Дама взяла листки и быстро пробежала опытными глазами:

– Сочинение не по теме. Илья Михалыч, как всегда, слиберальничал. Алла Олеговна его поправила. А я бы вообще неуд за такое поставила, чтобы ребенка зря не мучить. – Дама вгляделась в текст. – Да он еще синюю ручку взял.

– Вы его не просили?

– Я? – ужаснулась дама.

– Вызовите-ка мне его сюда.

– Из Можайска?

Нянечка нахмурилась и стала еще яростнее тереть стекло.

– А никого другого нельзя было послать?

– Все уже ездили.

– Ну и дальше бы пусть ездили. А его б оставили в покое.

– Это еще почему?

– Запьет там – что делать станем?

– Ну, знаете, по этой логике… – Дама запнулась и недовольно посмотрела на Павлика. «Что стоишь? Иди. Видишь, у нас дела», – говорили ее красивые выразительные глаза с густо накрашенными ресницами, однако мальчик словно прирос к месту.

– Да при чем тут логика, – оборвала ее нянечка с досадой. – Талантливый мужик, а пропадает ни за что. Если защититься третий год не может, женился бы, что ли. Апелляцию почему не подавал? – повернулась она к Непомилуеву.

– А это что такое?

Ученая дама презрительно усмехнулась, но нянечка еще пуще рассердилась:

– Зачем ему не объяснили?

– Всем объясняли на консультации. А он, значит, слушал невнимательно. Или не понял ничего.

– Жалоба это. Несогласие с оценкой.

«Как же я могу не соглашаться с оценкой, которую мне поставили в университете?» – удивился Павлик, но вслух сказал:

– Так ведь бесполезно.

– Кто тебя этому научил? – закричала нянечка так, что задрожали стекла в шкафу. – А вы куда смотрели? Почему пропустили?

– Я свое мнение высказала, – отрезала дама. – И потом вы сами, Муза Георгиевна, знаете, нам апелляции…

– Знаю! – возмутилась нянечка. – И сама терпеть не могу все эти слезы, обиды и клянченье оценок. Потому и спрашиваю. А вам ничего нельзя доверить. Это вообще… сплошной произвол. Синюю ручку он взял. А вы с Аллой Олеговной почему не взяли? Никакого профессионального чутья.

Она снова хлебнула из фляжки и задумалась. Дама молчала, Павлик тоже затих, и только сердце в его груди колотилось так отчаянно, что ему казалось, эту колотьбу все слышат и сердятся на него.

– Восемнадцать когда?

– В октябре.

– Послужит, ничего страшного, – поморщилась дама и посмотрела на Павликовы потные подмышки и коротковатые штаны, из-под которых торчали голые ноги в бежевых носках и стоптанных рыжих полуботинках. – А потом на рабфак пусть поступает, если ему так уж сюда приспичило.

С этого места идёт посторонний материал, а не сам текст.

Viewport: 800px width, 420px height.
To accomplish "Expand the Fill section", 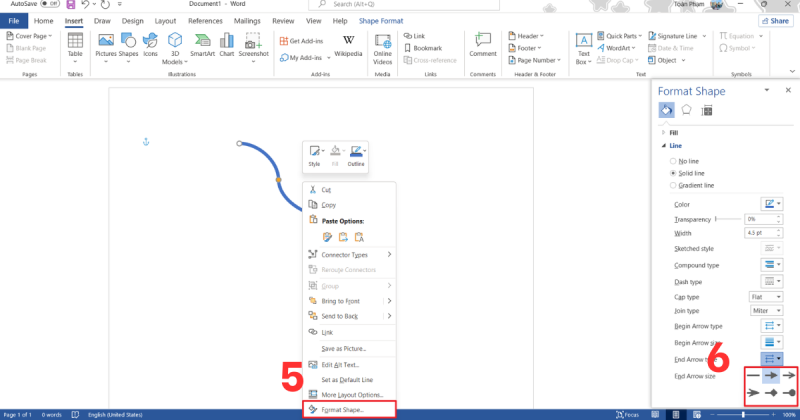I will 673,132.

– Это год назад было ничего страшного, – проговорила нянечка со злостью и отшвырнула пустую фляжку.

– Не он один такой.

– Знаю, что не один, но вот такие, как он, первые попадают! – взвизгнула она, и лицо ее перекосилось. – Обещаешь, что учиться будешь?

– Что?

– Лекции не станешь прогуливать, к семинарам будешь готовиться, дебоширить в общежитии не будешь. Шляндаться по ночам с кем попало, пьянствовать. Обещаешь? – допрашивала Павлика нянечка, но самое поразительное заключалось в том, что от старушки пахло коньяком, хотя глаза у нее при этом оставались трезвыми и взыскующими.